==== SOURCE PASSAGE ====

Despite its high seed viability, rock elm regenerates poorly....
persistence of dormant terminal buds...... Emergent seedlings rarely
develop more than a single pair of leaves during the first growing
season due to this dormancy.

However under field conditions with competition....averaged only 27 cm
(10.6 in) in height 5 years after planting and only 52 cm (20.4 in) 10
years after planting in northern Wisconsin.
--- end quoting ---

I was expecting a species that grows almost as fast as American elm. It
seems not unreasonable to expect all species of elm to grow about the
same rate. That the metabolism within a specific species should all be
about the same.

This is making me suspicious that most endangered species of trees are
slow growing. That if a tree species is slow growing then its chances
of going extinct are that much greater.

This is bad news to me for I probably will not see my rock elm develop
into a "stand of trees" before I die.


Let me quote some more from pages 823-824 from the Silvics book on
Hardwoods.

--- quoting 823-824 in part ---

Most elms are considered difficult to root by means of cuttings.
However, leaf-bud cuttings, consisting of leaf blade, axillary bud, and
a shield of stem tissue, treated with a growth hormone and held under
constant mist on a rooting medium of sand or mica, produced satisfactory
results for several species of elm including rock elm (5).

==== MATERIAL SHOWN ====

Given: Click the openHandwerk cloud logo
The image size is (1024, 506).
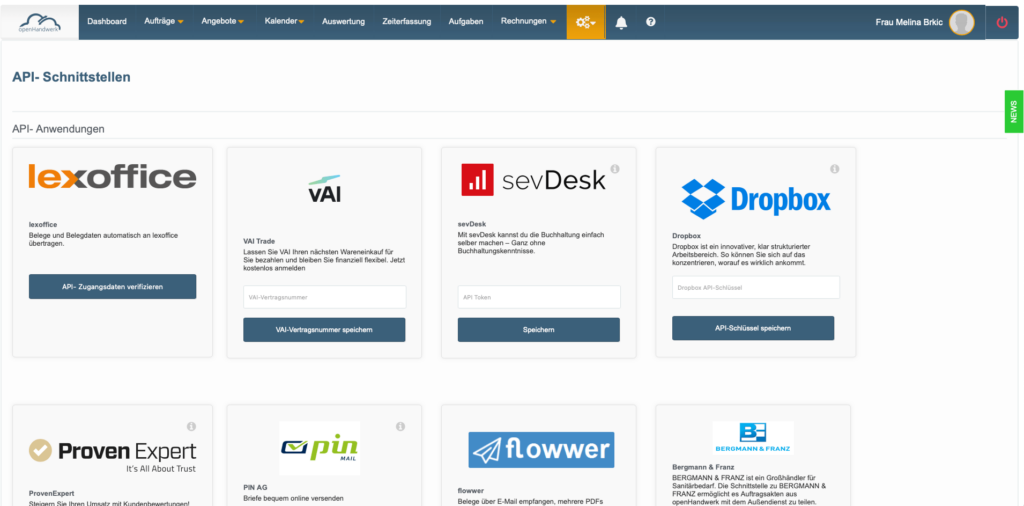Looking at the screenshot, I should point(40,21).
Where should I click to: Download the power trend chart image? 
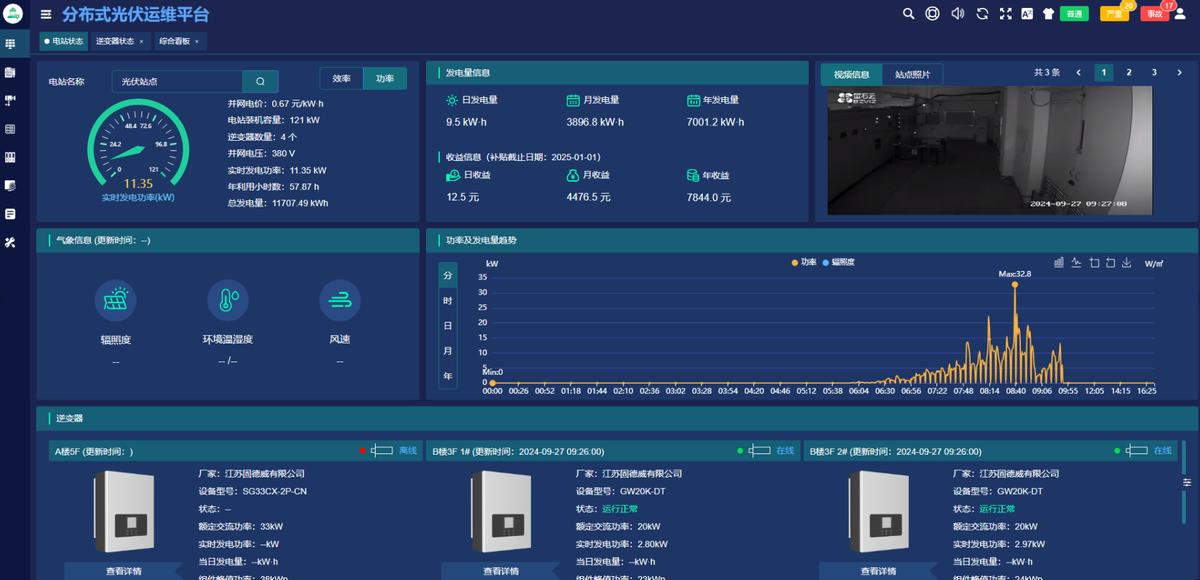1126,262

====
==== MATERIAL SHOWN ====

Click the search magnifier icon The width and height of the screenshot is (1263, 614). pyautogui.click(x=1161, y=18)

====

§ **ACTIVITY A**
Transcribe the part of the rock elm passage that begins with the words "--- end quoting" and ends with "that much greater.".
§ **ACTIVITY B**
In the rock elm passage, what do the leaf-bud cuttings consist of?
§ **ACTIVITY C**
Summarize the rock elm passage in two sentences.

§ **WRITTEN REPLY A**
--- end quoting ---

I was expecting a species that grows almost as fast as American elm. It
seems not unreasonable to expect all species of elm to grow about the
same rate. That the metabolism within a specific species should all be
about the same.

This is making me suspicious that most endangered species of trees are
slow growing. That if a tree species is slow growing then its chances
of going extinct are that much greater.

§ **WRITTEN REPLY B**
A leaf blade, an axillary bud, and a shield of stem tissue.

§ **WRITTEN REPLY C**
Rock elm regenerates poorly despite high seed viability, and under field conditions with competition in northern Wisconsin, trees averaged only 27 cm in height 5 years after planting and 52 cm after 10 years. The writer had expected a species that grows almost as fast as American elm and now suspects that slow-growing tree species face a greater chance of extinction, and a further quoted section states that leaf-bud cuttings treated with a growth hormone gave satisfactory results for several elm species, including rock elm.